Surreal Couture Jewellery
New York - 1975-1982
Paris - 1983-1992
A success story
Bettina Graziani, who was the most famous fashion model right after the Second World War, by then a society lady always at the forefront of fashion introduced BillyBoy* to Paris high fashion people and would be the first to wear these jewels at parties or fashion shows which she attended with BillyBoy*: for a défilé of Yves Saint Laurent, she wore a stunning airplane brooch, a taxi cab bracelet and early cameo earrings with gold leaf all from Surreal Couture, and they made quite a sensation in this rather blasé world. Another day, wearing her question mark earrings - a collection of jewellery made from cardboard shapes from the 1960s recycled by BillyBoy* it comes to the attention of Miss Gerry Stutz, owner of the prestigious Henri Bendel store in Manhattan who immediately ordered 100 pieces of BillyBoy* jewellery. Made in a few days, they are brought to New York by BillyBoy* and Lala themselves. The star journalist John Duka wrote in the NEW YORK TIMES a laudatory article entitled "Winning with a 'Cartoon Chanel' collection":
"NEW YORK: when last heard from, Billy Boy, a 23-year-old American fashion designer who collects Schiaparelli memorabilia or designs in his spare time, was heading off went into the sunrise in the general direction of Paris. Recently, he returned to deposit his first collection of jewelry on the coffee table of Geraldine Stutz's office at Henri Bendel .

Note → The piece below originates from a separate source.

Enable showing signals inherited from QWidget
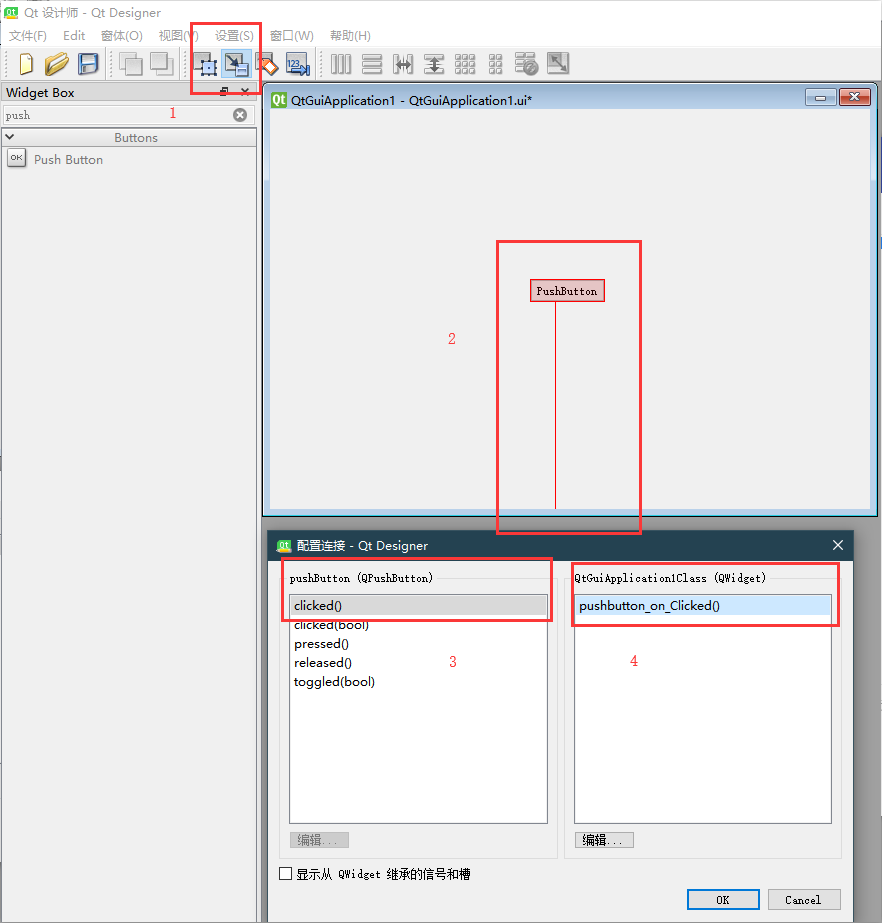 point(285,873)
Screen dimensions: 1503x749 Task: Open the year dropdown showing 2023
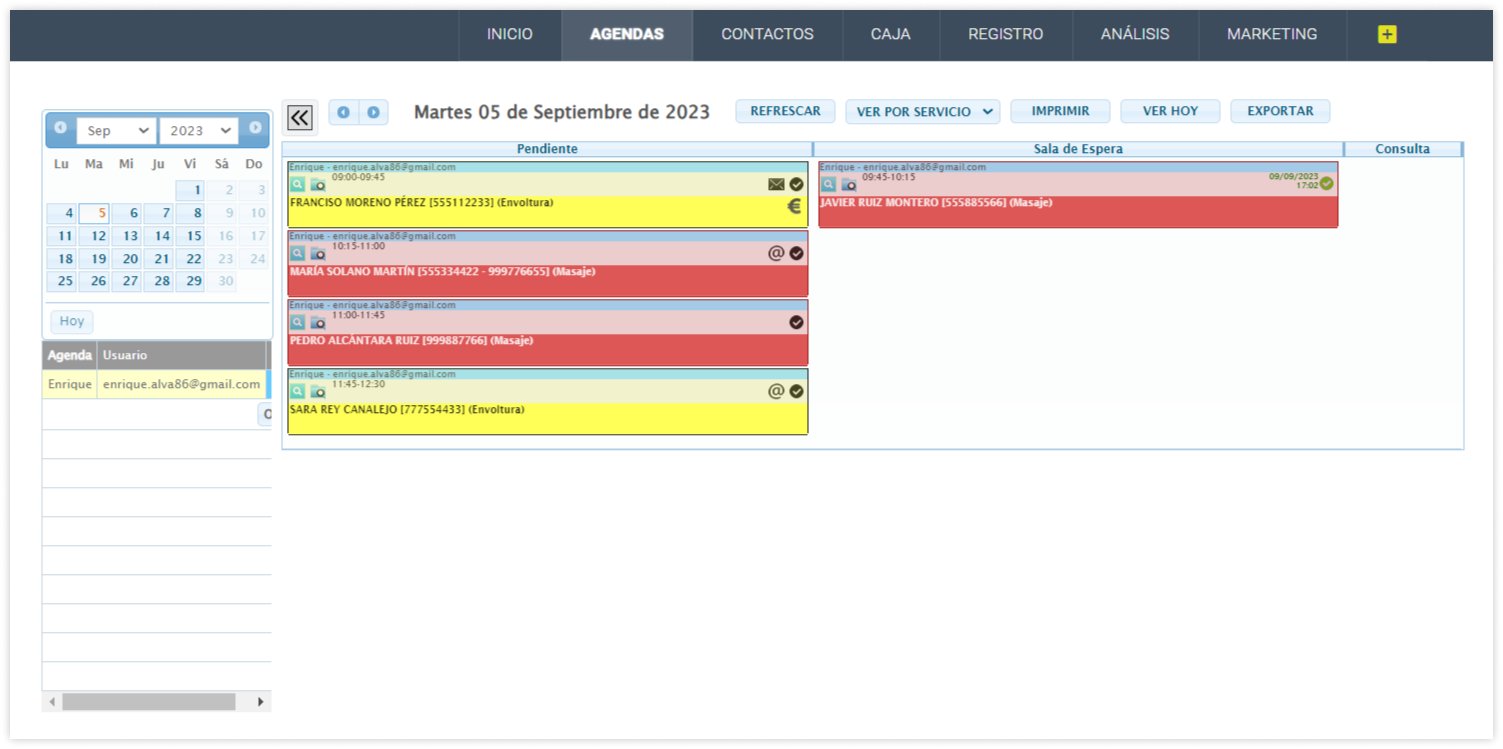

And the collection is a winner. It is, says Billy Boy "cartoon Chanel. Like Daisy Duck were designing her own jewelry." His description is quite accurate, although it may not do the pieces justice. The jewelry is made of plaster fashioned into medallions inlaid with stones, painted pastel shades and brushed here and there with gold leaf . It is the best work of this kind since Ken Begun revitalized costume jewelry six years with its golden mesh, putty and gold leaf.
Because he has used Chanel's well-known Maltese cross designs as his inspiration, the result is rather cartoonish but only in the best sense of the word. It has a free-form chic to it. There are, for example, circular pins with stones that form cross shapes, all surrounded by gold chain.
Chanel is not the only point of creative departure here. Schiaparelli is another. Some of the medallions are shaped like ellipses, or eyes, each set with one large amber stone, and connected by gold chains to form long, elegant necklaces. There are, as well, the designer's gold four-chain necklaces, twisted around each other, from which hang miniature rectangular picture frames set with rhinestones. The effect is pure, heaped-up luxe. The jewelry is now at Bendel's, the pins starting at $80, the necklaces at $150.
But what is Billy Boy's real name? "Billy Boy" says Mr. Boy.